Among the candidates for the starting rotation are Jhoulys Chacin, Jason Hammel, Drew Pomeranz, Juan Nicasio, Alex White, Esmil Rogers and offseason acquisitions Tyler Chatwood, Guillermo Moscoso and Josh Outman. Jorge De La Rosa is expected back from last year’s Tommy John surgery by late May or early June.

“When you look at putting the rotation together, I think we’re going to look at it a little differently this year,” O’Dowd said.

“Some of those starters could very easily end up being additions to our bullpen and either starting for us at some point in time during the course of the season when we think it’s necessary to give people rest, picking up the dead innings and bringing them along that way, or some of them may even gravitate towards the back end of the bullpen.

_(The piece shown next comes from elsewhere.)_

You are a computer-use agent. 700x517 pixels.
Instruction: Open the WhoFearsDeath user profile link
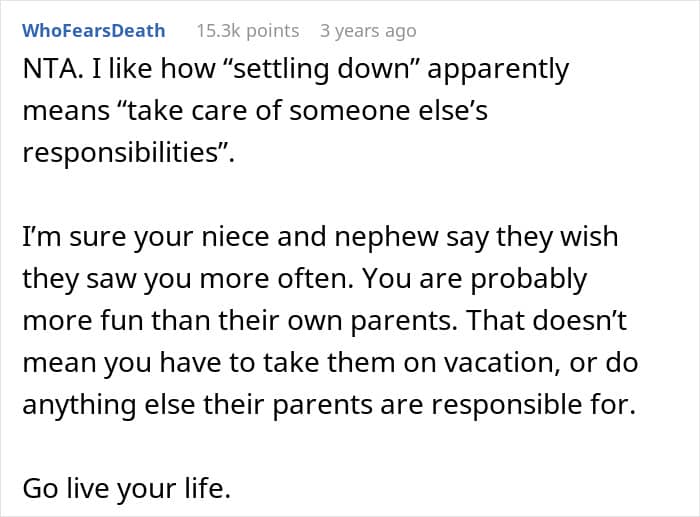[94, 31]
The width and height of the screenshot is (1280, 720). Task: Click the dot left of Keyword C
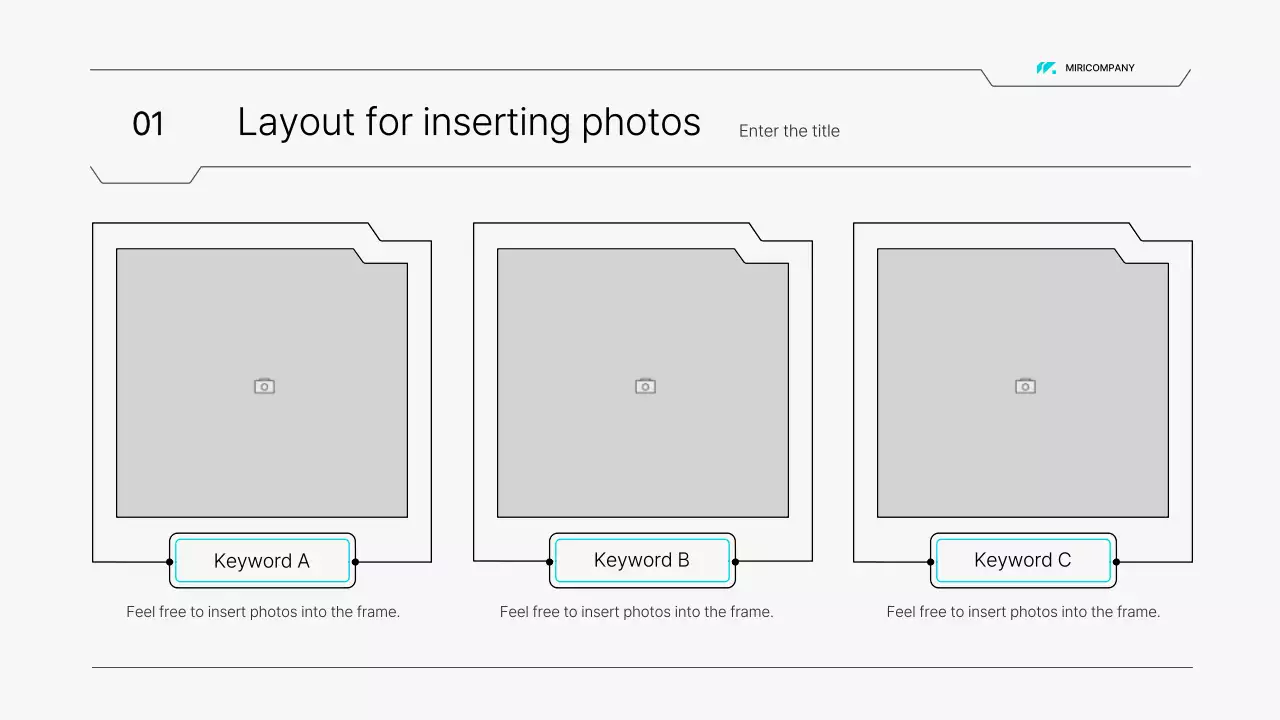pos(931,562)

So of all those guys, eight of them could end up on our staff in some way, shape or form.”

With young stars Troy Tulowitzki and Carlos Gonzalez to build around, veterans Todd Helton and Jason Giambi providing continuity and Pomeranz, the jewel of the Jimenez trade, penciled in to replace Ubaldo as the staff leader, the Rocks have a decent foundation. But they have replaced many of the other pieces.

A year ago, the club over-promised and under-delivered. Having subtracted a number of young players trying to make names for themselves and replaced them with veterans who have long since finished that process, the club hopes to do the opposite this year.

“The underlying principle of every team is being able to get out the most of the entire team with everybody having an accountability factor in the process of doing that, and not just showing up every day and worrying about your particular space and your particular responsibility, which they do need to do, but also worrying about being part of the process with the team,” O’Dowd said.

“We had that in ’07, we had that in ’09. I think winning created that within our culture. I think we have it a little backwards. I think our culture probably needs to create more of that.”